東京最後の聖域 「にっぱら」 
 
紅葉のメッセージ



  山々に秋が訪れると、毎年私には不思議に思うことがあった。
 「木々は、何故紅葉をするのか・・・」
科学的な紅葉のメカニズムのことではない。一体何の目的があって、木々は緑の葉を散り際に鮮やかな赤や黄色に染めるのか、ということだ。一般的に木々の葉が色づく頃には、その年の「葉っぱ」本来の仕事をほぼ終えた状態だと言える。光合成という木にとっての命を支える活動は、葉の中にある葉緑素という成分なしでは考えられない。しかし、その役目を終えたはずの葉っぱにいささか醒めた言い方をするならば、全くの無駄とも思える「色付く」という行程が残されている。

 特に落葉広葉樹の森は、それ自体が総合芸術でもあるかのように見るものに強烈なインパクトを与える。その見事で華麗なまでの調和美は、木々にとって果たして何の意味も持たないものであろうか。いや、もしかすると、そこには何者かに対して、ある意図を持ったメッセージが込められているのかもしれない。

 

野陣尾根



ヨコスズ尾根


 そこで一つ、ある時私は大胆な仮説を思いついた。木々の一年のサイクルを、人の、それも農家の生活に当てはめてみたのである。春の種まきに始まり、田植えを経て、盛夏の暑さを乗り切り、実りの秋に収穫を迎えることが稲作だとすれば、その中で木々の紅葉に当たるものは何か?

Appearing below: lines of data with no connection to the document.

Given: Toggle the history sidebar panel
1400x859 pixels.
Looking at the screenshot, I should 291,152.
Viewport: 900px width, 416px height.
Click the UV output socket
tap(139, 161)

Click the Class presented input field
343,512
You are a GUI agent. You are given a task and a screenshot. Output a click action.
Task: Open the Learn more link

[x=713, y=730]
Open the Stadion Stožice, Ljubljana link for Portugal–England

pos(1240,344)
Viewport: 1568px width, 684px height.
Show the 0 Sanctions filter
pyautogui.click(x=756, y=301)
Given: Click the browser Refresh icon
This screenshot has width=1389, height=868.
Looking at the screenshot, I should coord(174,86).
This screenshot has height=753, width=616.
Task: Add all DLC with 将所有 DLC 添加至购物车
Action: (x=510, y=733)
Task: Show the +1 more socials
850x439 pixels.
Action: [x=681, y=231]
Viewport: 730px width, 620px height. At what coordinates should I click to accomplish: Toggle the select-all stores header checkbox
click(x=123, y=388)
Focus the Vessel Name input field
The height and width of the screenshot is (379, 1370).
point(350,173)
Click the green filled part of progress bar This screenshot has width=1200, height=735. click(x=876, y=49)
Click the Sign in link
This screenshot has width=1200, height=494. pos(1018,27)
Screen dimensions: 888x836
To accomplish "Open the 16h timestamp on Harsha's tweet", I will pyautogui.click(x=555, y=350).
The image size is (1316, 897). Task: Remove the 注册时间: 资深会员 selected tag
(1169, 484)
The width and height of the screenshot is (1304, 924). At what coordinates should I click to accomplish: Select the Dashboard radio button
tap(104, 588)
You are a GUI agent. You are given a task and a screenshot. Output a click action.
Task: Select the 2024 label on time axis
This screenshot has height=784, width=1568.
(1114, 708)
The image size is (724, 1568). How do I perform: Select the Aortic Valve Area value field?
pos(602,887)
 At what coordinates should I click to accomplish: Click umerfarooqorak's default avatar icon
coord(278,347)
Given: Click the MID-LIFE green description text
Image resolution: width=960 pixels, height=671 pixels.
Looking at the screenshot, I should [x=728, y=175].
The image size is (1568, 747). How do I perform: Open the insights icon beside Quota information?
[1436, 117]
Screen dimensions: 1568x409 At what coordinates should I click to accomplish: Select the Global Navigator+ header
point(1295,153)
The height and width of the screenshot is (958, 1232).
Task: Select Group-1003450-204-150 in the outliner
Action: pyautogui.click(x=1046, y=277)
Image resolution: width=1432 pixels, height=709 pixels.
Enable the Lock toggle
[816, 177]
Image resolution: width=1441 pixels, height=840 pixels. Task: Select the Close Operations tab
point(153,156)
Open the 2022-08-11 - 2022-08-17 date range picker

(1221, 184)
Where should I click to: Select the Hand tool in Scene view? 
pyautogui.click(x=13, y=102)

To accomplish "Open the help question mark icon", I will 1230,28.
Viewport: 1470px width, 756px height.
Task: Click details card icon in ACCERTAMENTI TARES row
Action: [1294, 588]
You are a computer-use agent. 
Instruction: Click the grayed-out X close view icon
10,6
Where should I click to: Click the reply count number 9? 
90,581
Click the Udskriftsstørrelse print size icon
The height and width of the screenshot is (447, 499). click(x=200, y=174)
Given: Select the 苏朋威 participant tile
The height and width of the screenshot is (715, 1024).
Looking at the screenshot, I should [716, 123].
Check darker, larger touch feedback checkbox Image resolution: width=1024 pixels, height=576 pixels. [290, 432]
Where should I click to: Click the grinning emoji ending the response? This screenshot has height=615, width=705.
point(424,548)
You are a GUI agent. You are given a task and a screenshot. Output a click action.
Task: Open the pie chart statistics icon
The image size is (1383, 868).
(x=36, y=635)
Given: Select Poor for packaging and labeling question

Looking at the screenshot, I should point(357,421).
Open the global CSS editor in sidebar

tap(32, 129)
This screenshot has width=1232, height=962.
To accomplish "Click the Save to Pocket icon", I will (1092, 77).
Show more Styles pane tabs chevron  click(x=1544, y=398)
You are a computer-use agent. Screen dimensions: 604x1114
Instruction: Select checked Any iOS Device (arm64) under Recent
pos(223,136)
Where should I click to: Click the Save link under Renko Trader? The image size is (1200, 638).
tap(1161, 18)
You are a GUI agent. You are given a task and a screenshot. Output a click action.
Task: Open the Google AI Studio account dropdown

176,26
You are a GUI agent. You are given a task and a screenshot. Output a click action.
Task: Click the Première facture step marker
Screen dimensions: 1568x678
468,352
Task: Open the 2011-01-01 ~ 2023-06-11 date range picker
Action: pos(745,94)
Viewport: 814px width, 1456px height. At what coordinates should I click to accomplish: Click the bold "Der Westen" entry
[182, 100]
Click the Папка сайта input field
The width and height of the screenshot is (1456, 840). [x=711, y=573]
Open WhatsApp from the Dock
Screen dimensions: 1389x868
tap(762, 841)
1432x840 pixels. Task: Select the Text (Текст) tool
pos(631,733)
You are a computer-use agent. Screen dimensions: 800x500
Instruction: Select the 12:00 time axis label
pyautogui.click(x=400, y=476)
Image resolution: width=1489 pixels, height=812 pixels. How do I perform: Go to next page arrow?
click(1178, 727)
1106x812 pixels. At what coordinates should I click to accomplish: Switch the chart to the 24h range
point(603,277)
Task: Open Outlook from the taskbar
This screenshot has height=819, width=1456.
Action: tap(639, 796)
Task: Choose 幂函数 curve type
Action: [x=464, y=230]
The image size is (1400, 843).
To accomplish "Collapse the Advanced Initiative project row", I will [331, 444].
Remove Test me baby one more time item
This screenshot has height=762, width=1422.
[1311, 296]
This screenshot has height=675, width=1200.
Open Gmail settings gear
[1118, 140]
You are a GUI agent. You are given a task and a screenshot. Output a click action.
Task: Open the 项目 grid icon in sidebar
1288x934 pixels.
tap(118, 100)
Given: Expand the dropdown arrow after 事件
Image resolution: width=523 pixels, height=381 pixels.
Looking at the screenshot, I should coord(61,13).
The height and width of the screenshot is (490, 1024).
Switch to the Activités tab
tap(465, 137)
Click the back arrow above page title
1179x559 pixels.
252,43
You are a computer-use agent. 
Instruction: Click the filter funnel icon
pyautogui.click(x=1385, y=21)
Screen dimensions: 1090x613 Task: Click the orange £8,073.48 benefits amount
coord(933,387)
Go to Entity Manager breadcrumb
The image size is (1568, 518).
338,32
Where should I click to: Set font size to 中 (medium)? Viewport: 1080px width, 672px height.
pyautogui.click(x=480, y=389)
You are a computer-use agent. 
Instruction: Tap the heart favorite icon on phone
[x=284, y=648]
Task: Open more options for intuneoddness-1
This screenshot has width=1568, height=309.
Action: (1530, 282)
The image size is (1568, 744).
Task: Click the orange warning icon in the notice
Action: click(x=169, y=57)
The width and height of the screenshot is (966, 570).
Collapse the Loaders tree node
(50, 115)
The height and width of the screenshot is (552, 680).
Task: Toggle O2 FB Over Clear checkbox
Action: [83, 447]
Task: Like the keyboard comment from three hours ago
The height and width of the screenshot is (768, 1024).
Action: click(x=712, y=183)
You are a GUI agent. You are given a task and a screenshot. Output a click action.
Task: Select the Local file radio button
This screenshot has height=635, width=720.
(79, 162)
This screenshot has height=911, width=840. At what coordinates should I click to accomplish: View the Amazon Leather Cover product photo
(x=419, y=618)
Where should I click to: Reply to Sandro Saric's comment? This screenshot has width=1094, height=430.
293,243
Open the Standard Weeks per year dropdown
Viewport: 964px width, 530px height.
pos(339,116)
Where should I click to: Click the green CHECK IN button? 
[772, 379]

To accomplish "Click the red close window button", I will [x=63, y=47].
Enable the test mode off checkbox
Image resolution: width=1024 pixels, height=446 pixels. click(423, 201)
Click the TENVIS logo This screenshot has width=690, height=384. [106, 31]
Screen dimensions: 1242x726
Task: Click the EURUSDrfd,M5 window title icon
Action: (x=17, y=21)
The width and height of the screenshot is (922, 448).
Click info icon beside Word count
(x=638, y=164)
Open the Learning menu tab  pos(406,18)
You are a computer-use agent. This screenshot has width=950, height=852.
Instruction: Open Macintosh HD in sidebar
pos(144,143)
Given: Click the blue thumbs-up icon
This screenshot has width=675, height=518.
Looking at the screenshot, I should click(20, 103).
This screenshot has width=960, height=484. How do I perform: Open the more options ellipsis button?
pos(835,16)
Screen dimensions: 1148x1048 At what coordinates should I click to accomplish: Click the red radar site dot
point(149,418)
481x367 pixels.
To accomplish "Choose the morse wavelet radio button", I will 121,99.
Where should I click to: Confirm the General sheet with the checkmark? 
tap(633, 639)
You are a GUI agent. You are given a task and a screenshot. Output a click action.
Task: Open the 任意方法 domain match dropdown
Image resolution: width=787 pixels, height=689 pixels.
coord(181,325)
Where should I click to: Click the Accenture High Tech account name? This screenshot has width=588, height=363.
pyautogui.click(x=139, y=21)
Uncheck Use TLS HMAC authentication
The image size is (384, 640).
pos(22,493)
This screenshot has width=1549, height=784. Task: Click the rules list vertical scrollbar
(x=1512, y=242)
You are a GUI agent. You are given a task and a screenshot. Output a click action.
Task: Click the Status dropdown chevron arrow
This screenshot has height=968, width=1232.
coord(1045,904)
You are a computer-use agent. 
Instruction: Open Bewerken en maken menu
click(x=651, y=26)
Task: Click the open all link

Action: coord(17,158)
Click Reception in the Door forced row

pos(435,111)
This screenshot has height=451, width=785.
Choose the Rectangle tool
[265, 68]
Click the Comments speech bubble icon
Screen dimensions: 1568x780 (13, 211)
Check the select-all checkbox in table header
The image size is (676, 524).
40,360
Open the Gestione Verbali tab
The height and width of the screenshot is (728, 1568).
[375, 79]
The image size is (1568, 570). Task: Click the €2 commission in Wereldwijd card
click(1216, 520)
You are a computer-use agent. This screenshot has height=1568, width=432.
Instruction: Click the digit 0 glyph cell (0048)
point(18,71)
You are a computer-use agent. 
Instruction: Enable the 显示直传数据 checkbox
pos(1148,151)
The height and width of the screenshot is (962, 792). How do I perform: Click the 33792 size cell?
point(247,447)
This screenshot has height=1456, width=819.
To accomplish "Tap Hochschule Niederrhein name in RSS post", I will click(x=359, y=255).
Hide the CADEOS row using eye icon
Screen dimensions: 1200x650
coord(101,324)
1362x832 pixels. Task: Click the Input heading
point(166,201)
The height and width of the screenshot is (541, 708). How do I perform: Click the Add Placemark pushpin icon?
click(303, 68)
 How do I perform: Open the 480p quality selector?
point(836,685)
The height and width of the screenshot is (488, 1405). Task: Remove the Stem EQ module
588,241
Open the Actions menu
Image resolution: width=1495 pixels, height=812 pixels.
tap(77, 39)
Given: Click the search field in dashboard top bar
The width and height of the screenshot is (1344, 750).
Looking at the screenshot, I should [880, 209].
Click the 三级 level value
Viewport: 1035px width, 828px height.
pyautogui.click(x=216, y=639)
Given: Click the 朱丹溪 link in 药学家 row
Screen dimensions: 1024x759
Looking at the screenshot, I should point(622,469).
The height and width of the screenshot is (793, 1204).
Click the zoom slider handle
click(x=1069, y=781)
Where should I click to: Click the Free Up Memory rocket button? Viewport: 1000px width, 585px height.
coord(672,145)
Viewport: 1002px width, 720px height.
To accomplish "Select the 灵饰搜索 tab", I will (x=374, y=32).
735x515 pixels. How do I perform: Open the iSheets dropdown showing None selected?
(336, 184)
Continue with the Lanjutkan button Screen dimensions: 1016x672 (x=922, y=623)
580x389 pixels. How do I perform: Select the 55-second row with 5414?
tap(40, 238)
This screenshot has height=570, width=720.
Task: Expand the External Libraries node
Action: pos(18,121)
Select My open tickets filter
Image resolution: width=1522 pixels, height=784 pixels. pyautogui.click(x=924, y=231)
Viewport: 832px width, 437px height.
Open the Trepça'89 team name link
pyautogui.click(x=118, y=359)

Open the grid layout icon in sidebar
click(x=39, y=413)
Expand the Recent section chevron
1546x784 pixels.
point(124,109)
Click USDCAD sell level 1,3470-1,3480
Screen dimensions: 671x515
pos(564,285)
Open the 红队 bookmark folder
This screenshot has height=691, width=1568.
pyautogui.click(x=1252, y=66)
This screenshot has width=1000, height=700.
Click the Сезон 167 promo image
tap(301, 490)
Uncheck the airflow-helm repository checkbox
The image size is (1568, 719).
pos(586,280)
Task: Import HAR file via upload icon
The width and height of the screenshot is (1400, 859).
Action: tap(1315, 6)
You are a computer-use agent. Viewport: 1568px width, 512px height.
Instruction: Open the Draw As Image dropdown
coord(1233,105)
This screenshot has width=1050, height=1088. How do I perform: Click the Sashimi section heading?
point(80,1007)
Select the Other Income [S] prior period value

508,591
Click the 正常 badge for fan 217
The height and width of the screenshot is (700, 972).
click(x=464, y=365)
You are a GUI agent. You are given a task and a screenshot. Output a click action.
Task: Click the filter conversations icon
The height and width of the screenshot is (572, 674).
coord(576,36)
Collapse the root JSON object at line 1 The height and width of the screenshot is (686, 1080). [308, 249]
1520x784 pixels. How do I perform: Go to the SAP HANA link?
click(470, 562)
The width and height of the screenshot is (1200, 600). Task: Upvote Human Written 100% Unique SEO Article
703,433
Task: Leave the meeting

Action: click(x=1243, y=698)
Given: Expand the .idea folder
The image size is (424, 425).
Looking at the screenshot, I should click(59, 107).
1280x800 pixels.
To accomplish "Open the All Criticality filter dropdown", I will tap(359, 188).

 それは、稲作そのものには一切関係ないように見えて、しかし農家にとっては欠かすことのできない一年のうちでも最も大切な行事の一つ。そう、「祭り」である。今年の収穫を神に感謝して、来年の五穀豊穣を願う秋の祭りこそが、あの紅葉の華やかさに匹敵する。



川乗谷



ブナ黄葉



ダンコウバイとカエデ


 
 つまり、木々達にとっての紅葉とは「祭り」ではないだろうか。春から秋まで懸命に働き続けた我が身を、色とりどりの葉っぱで美しく装い競い合う、そして日の光、雨の恵を神に感謝する一年に一度の盛大な「祭り」ではないのだろうか。このように考えると、木々達の紅葉に込めたメッセージとは「何か」が窺い知れる。

 ところで、紅葉には当たり年とそうでない年がある。目を見張るほどに美しい当たり年とは、木々が充分に冬を乗り切るエネルギーを貯え盛大に祭りを繰り広げた証しであり、逆にそれがやや不充分だと、木々の祭りもその彩りの冴えを見せることが出来ないのかもしれない。
 
 

名栗沢のイロハモミジ



ヨコスズ尾根


 「紅葉は死化粧」という人がいる。しかし、私はこの表現を好まない。人も木も、一年というサイクルの中で生きていて、「祭り」も「紅葉」も毎年繰り返される歓喜の時に他ならない。再び訪れる春を信じて、今この時に激しく燃焼しているだけなのだ。

 そういえば、紅葉の終わった晩秋の森の雰囲気は、祭りの後の寂しさにどこか似通っている。そんな森の中にいると、私は何故か深いため息をついてしまう。「宴の後」の余韻のなせる業であろうか。